Dive Brief:
- Both nonprofit and for-profit hospitals are expected to continue mergers, acquisitions and partnerships at a fast clip following the COVID-19 pandemic, continuing a decade-long trend, Moody's Investor Service said in a new report.
- Larger health systems will seek out mergers that bulk up their market share by adding new geographic locations and service lines that help diversify offerings. By contrast, smaller hospitals — weighed down by the pandemic — are likely to form partnerships to gain access to more resources, which could help drive down expenses, including labor and supply.

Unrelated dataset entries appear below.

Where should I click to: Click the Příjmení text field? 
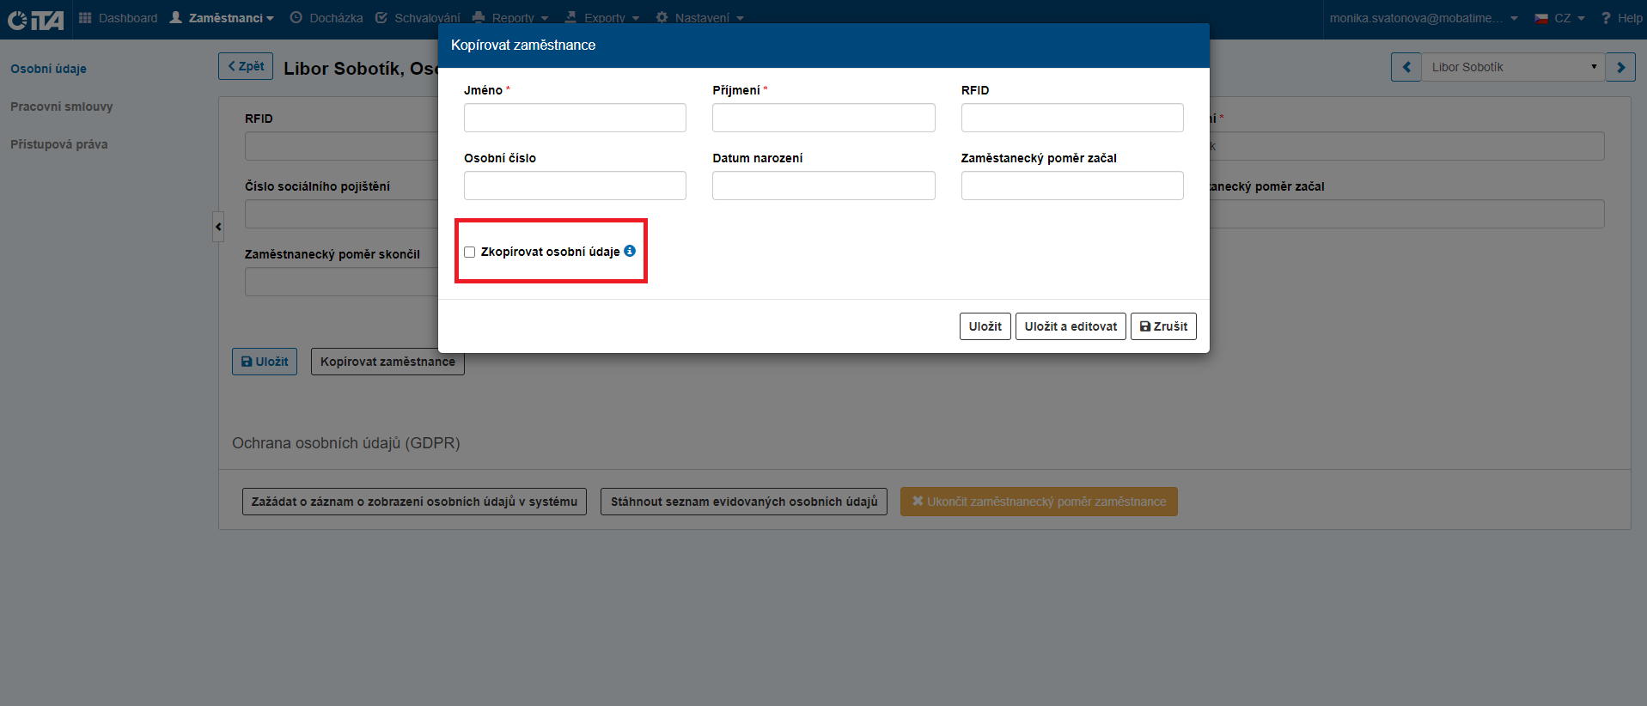[823, 118]
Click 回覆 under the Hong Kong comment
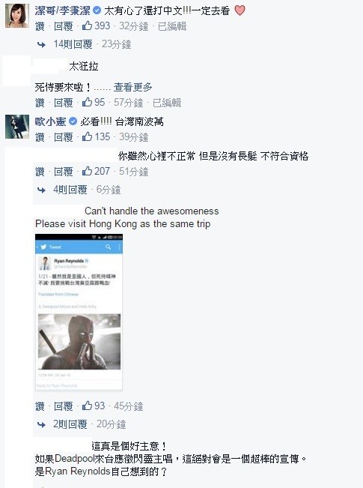The height and width of the screenshot is (488, 363). click(64, 406)
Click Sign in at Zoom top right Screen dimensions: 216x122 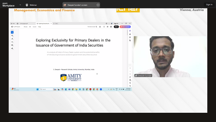point(209,5)
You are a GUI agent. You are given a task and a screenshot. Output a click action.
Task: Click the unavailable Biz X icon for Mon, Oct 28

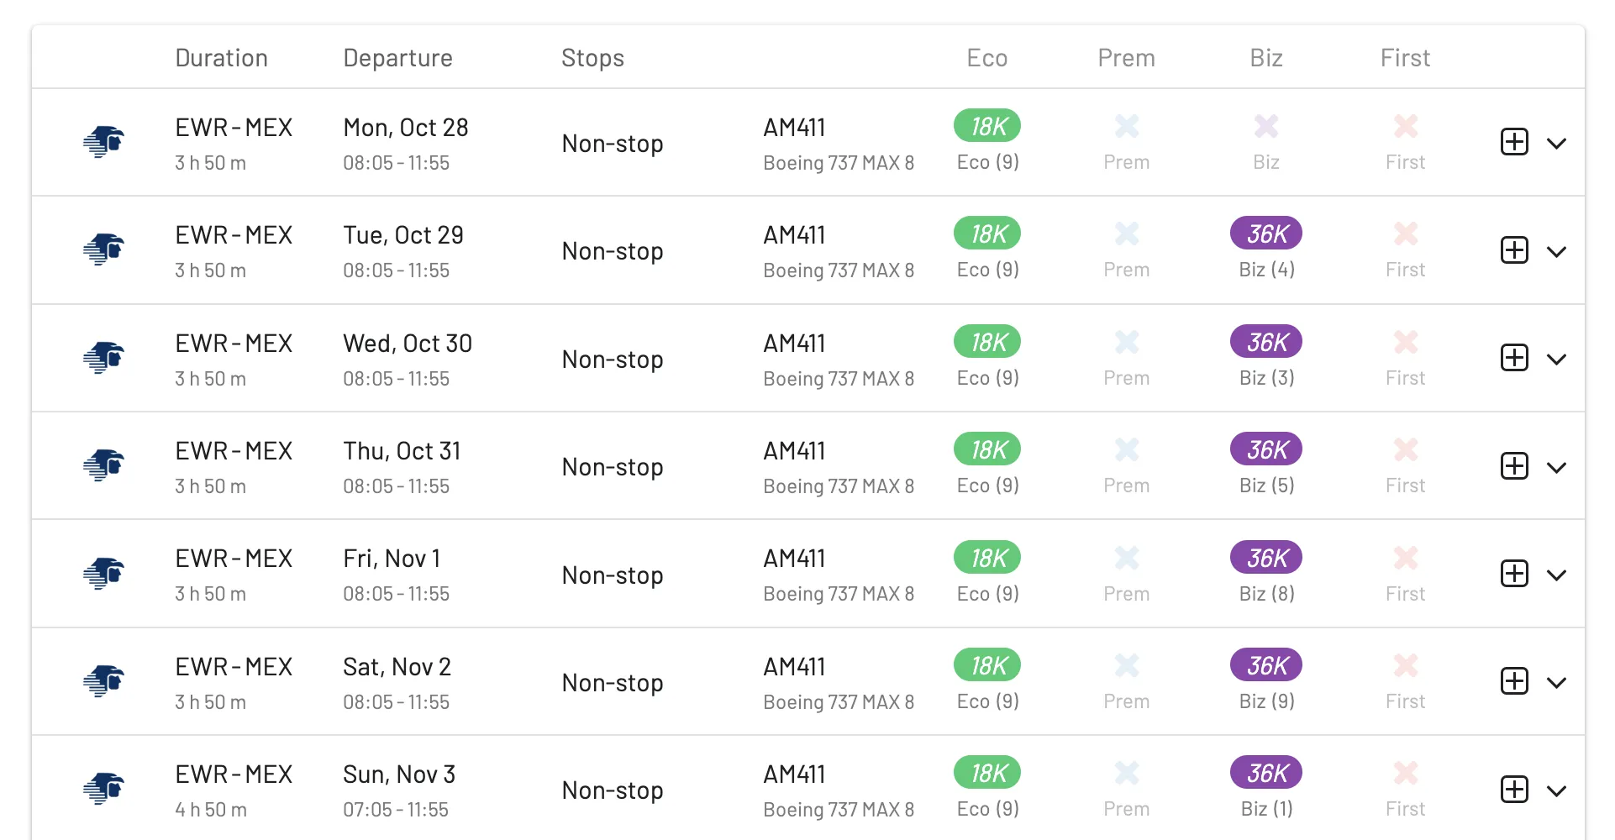pos(1266,126)
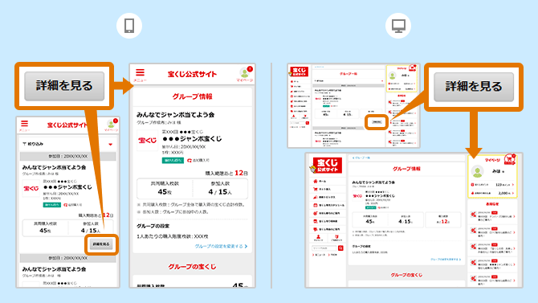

- Meanwhile, for-profit hospital operators are likely to hunt for mergers and acquisitions that are focused on offerings outside that traditional hospital setting, Moody's analysts said.
Dive Insight:
Even as the pandemic put considerable pressure on hospital and providers, it did not dramatically reduce merger and acquisition activity. Now, Moody's analysts say deals will accelerate, particularly for smaller hospitals and physician groups that continue to feel COVID-19-related pressure on their operations.
For this cohort, "expenses remain elevated, leaving many of them vulnerable to further operating disruption," Moody's analysts said, noting some may find it challenging to repay Medicare loans that were disbursed to providers to help them weather the economic downturn spurred by the pandemic.
After navigating an unprecedented year, physicians are burned out, and this may drive them into deals with larger organizations that can offer more financial security, analysts noted.
But not all operators are looking for the same partner or type of deal.
Large nonprofit health systems are likely to search for deals that will pump up the scale of their operation by looking to new markets. Building greater scale can give them the upper hand in negotiations and helps diversify revenue. Scale is especially important as a larger share of hospitals' reimbursement is tied to government payers, Medicare and Medicaid, which tend to pay less than private payers.
Moody's said nonprofits have leaned on this strategy of consolidating for their financial benefit over the past decade. "Median net patient revenue for not-for-profit health systems was $1 billion in fiscal 2020, nearly double the $568 million in 2010," Moody's said.
On the other hand, for-profit hospitals, which currently have "unprecedented levels of liquidity" will be interested in deals that meet patients outside a hospital setting. A good example would be Tenet's $1.1 billion deal for SurgCenter Development, which netted the hospital operator 45 ambulatory surgery centers.
So far for 2021, hospital analysts found that the number of deals was down during the first quarter but overall transaction value was larger than during the first quarter of last year.
Still, some experts say antitrust scrutiny may intensify, even at the state level as legislators seek to rein in dominant health systems that abuse their market power to inflate prices following the blockbuster Sutter settlement in California.